§ **Instructions for the task**
The output must be exactly the lines from the "Task: Click Değişiklikleri Uygula button" line through the end of the listing below, with no picture included.

##########

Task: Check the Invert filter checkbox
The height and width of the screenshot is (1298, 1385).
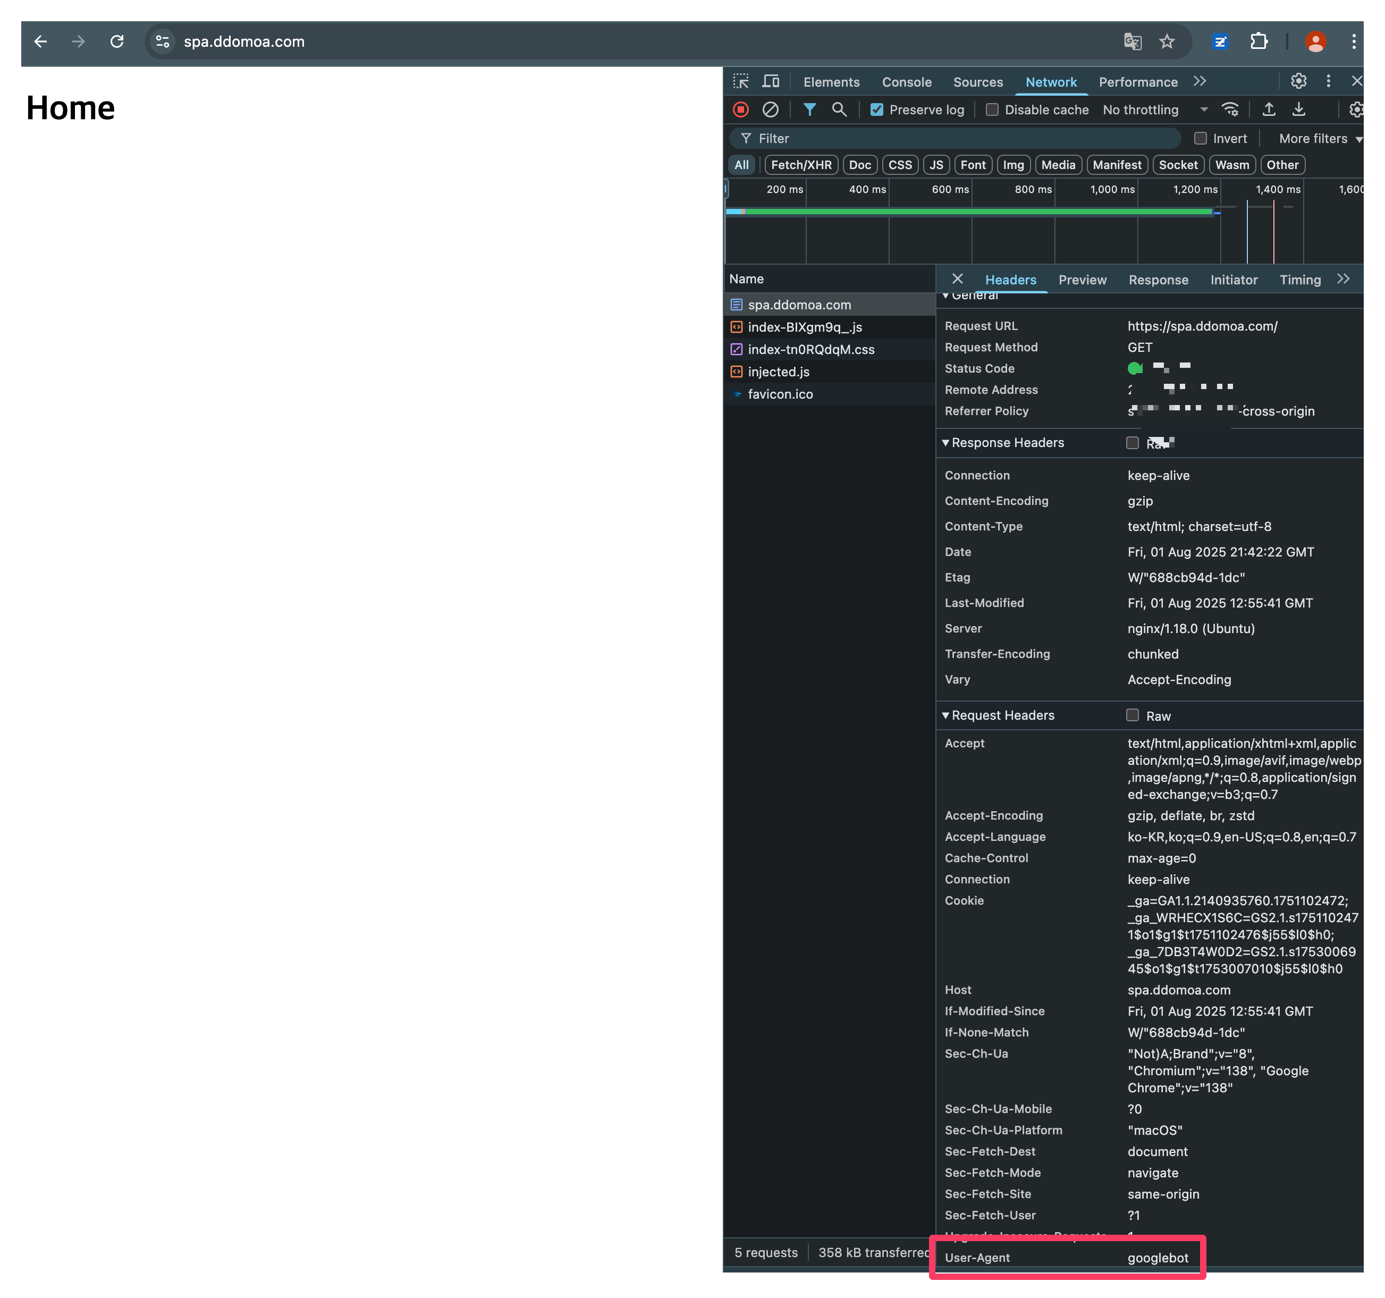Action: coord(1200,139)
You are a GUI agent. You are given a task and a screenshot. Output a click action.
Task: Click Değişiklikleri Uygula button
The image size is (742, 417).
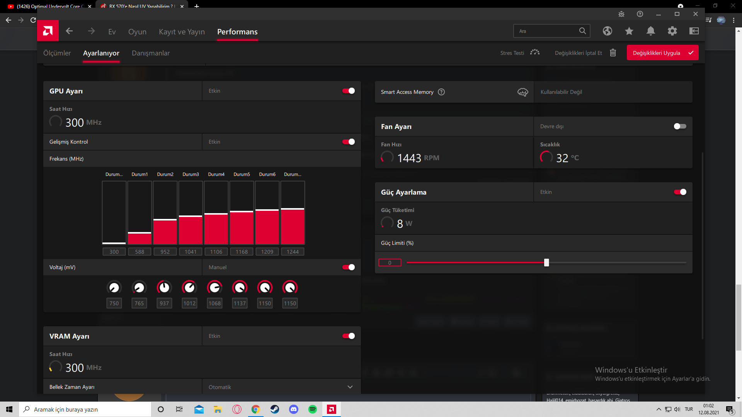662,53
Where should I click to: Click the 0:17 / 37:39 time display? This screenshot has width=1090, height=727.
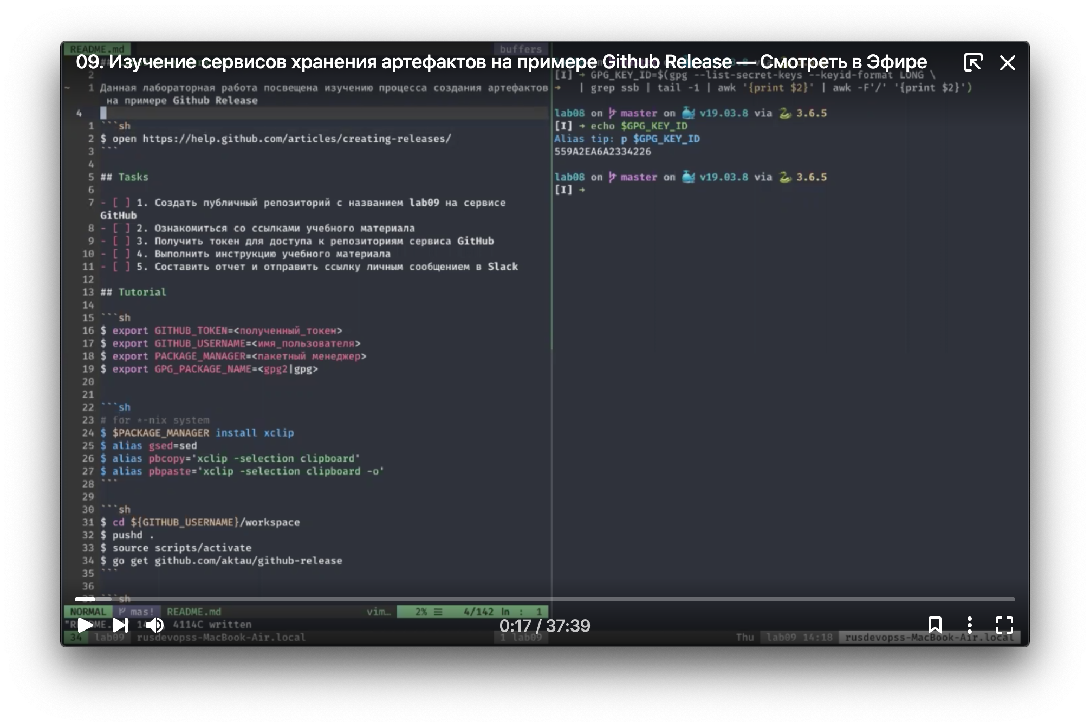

##########

§ **Answer box**
Task: Click Değişiklikleri Uygula button
The image size is (742, 417).
662,53
Where should I click to: Click the 0:17 / 37:39 time display? This screenshot has width=1090, height=727.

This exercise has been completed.